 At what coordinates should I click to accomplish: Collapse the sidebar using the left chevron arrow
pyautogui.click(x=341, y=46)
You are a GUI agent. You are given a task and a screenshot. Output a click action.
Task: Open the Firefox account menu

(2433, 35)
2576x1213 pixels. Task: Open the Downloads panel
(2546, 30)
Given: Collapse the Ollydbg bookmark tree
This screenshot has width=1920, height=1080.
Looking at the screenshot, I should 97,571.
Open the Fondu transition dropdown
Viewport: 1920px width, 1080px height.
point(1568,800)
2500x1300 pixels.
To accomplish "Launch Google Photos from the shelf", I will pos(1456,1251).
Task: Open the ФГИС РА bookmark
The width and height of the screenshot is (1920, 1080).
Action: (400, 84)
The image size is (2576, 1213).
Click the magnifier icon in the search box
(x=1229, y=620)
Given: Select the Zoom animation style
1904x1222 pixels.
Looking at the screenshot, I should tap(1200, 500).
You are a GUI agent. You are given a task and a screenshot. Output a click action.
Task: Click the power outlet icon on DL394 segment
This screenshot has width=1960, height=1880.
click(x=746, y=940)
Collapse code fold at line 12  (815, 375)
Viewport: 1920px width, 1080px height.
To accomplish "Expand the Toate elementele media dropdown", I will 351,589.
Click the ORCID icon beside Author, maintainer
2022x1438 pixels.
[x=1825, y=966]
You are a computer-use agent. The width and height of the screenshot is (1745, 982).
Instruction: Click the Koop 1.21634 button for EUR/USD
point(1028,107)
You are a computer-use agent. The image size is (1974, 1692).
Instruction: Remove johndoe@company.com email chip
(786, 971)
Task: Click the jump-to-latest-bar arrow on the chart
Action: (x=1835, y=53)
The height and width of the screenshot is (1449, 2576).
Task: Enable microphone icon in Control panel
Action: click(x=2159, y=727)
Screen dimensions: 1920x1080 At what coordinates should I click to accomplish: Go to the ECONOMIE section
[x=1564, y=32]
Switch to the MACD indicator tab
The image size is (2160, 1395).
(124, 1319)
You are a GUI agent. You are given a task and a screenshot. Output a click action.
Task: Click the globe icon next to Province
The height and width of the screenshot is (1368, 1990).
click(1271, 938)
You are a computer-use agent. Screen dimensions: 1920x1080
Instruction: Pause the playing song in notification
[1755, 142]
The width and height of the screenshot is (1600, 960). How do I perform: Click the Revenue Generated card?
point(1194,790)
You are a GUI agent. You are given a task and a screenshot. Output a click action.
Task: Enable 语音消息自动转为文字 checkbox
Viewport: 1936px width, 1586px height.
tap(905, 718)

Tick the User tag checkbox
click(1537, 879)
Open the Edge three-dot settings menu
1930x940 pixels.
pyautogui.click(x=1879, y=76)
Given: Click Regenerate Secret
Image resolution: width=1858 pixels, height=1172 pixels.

───

WORK INSTRUCTION: From the records above, quote only the lines running from the line with "The height and width of the screenshot is (1368, 1990)." to the line with "Open the Edge three-dot settings menu", both lines included.

OUTPUT:
The height and width of the screenshot is (1368, 1990).
click(1271, 938)
You are a computer-use agent. Screen dimensions: 1920x1080
Instruction: Pause the playing song in notification
[1755, 142]
The width and height of the screenshot is (1600, 960). How do I perform: Click the Revenue Generated card?
point(1194,790)
You are a GUI agent. You are given a task and a screenshot. Output a click action.
Task: Enable 语音消息自动转为文字 checkbox
Viewport: 1936px width, 1586px height.
tap(905, 718)

Tick the User tag checkbox
click(1537, 879)
Open the Edge three-dot settings menu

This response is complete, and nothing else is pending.